No. “Hermaphrodite” should never be used to describe an intersex person. Some intersex people have reclaimed this word for themselves, but it is usually considered a slur. There are many ways to have an intersex body, but it is not possible for one person to have both a fully developed penis and vagina.
The “h word” comes from mythology. It might suggest that intersex people are monsters, or not of this world. Many intersex people still see this slur used in their medical records.
Is intersex the same thing as “Disorder of Sex Development?”
“Disorder” or “difference of sex development” (DSD) is still a common medical term for intersex traits. Many intersex people reject the term “DSD” because it supports the idea that their bodies are wrong, or up to doctors to “fix.” Advocates in the United States often bring up the fact that until 1973, being gay was considered a mental disorder. Many natural human differences have been framed as medical problems, until communities fought for acceptance. interACT generally does not use the term DSD. See interACT’s statement on DSD terminology.
What is intersex in Irish?
Intersex as gaeilge = idirghnéas
Our PI, Tanya Ní Mhuirthile contributed to An Foclóir Aiteach/The Queer Dictionary.
It was a collaboration between the Union of Students of Ireland (USI), Transgender Equality Network of Ireland (TENI) and BelongTo (LGBT youth organisation).
It was launched in DCU in March 2018.
This is a wonderful resource not just for the LGBTQI+ community but also for the Irish speaking community everywhere. A full PDF version of An Foclóir Aiteach is available here.
Intersex and Diverse International Experiences
We are acutely aware of the fact that being intersex is a diverse experience within and across global societies and cultures. We appreciate that many commonalities are shared within the global intersex community such as a committment to human rights and a belief that intersex surgery for cosmetic/cultural reasons should stop.
We are also aware, however, of the nuanced experiences that intersex people have and how these may be defined by different cultural contexts. Being intersex in one country may be profoundly different compared to being intersex in another, especially when issues such as oppressive political regimes are considered or in countries where women's and children's rights are contested.
We respect the diversity of the global intersex community, in fact we see it as a strength and a powerful force that can be used to effect change. We believe our learning becomes richer when it is infused with multiple perspectives - each should be equal.

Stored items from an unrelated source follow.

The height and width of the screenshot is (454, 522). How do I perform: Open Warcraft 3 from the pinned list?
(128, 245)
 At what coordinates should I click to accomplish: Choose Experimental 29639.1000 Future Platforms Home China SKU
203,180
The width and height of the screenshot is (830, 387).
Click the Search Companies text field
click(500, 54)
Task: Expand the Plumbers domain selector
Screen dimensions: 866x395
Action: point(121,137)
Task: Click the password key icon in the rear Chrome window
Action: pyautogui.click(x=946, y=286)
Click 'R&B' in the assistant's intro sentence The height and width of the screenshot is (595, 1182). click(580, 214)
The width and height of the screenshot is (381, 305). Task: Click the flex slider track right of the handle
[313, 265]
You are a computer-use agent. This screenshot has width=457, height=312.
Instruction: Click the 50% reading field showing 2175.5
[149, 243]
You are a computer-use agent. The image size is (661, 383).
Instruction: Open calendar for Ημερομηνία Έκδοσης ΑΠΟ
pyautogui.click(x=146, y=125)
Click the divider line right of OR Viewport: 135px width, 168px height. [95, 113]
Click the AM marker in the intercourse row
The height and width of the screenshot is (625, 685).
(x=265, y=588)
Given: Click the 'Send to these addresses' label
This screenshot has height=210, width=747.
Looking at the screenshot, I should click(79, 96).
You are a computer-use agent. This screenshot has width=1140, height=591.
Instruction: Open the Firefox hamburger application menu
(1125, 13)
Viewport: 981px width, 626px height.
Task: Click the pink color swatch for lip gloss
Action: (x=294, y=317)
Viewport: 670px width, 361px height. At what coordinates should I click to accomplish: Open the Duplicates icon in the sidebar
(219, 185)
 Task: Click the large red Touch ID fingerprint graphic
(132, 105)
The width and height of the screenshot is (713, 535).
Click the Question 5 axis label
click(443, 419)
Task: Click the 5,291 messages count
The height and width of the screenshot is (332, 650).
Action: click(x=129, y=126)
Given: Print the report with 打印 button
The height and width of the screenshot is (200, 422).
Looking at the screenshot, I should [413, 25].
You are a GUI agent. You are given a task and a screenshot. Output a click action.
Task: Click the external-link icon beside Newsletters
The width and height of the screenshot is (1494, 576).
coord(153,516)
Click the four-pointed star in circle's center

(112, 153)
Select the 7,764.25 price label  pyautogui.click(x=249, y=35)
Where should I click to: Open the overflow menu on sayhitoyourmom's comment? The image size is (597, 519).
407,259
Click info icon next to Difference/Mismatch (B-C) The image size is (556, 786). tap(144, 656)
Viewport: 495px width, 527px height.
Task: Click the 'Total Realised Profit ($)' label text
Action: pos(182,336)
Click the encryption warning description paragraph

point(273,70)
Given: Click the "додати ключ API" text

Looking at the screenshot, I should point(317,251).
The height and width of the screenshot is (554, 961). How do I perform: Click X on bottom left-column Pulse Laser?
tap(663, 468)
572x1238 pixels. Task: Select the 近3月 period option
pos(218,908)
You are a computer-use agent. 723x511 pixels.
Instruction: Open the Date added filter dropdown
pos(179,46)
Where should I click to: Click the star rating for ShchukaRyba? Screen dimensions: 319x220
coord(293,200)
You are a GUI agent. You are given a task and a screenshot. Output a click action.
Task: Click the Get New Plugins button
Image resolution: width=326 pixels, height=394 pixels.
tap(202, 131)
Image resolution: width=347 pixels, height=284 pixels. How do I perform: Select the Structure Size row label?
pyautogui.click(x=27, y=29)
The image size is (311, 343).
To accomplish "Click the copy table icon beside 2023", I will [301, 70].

Click here to listen to, and watch, Joaneva from Nairobi talk about her experience of being intersex in Africa
I was literally told 'You're shaming us by going public. Push this aside'. Being a woman with MRKH in an African setting is almost like a death sentence. Basically, you're a nobody unless you can bring a child into this world. I was lucky that I met a doctor who said 'Let's do an ultrasound'. Otherwise, I would never have found out.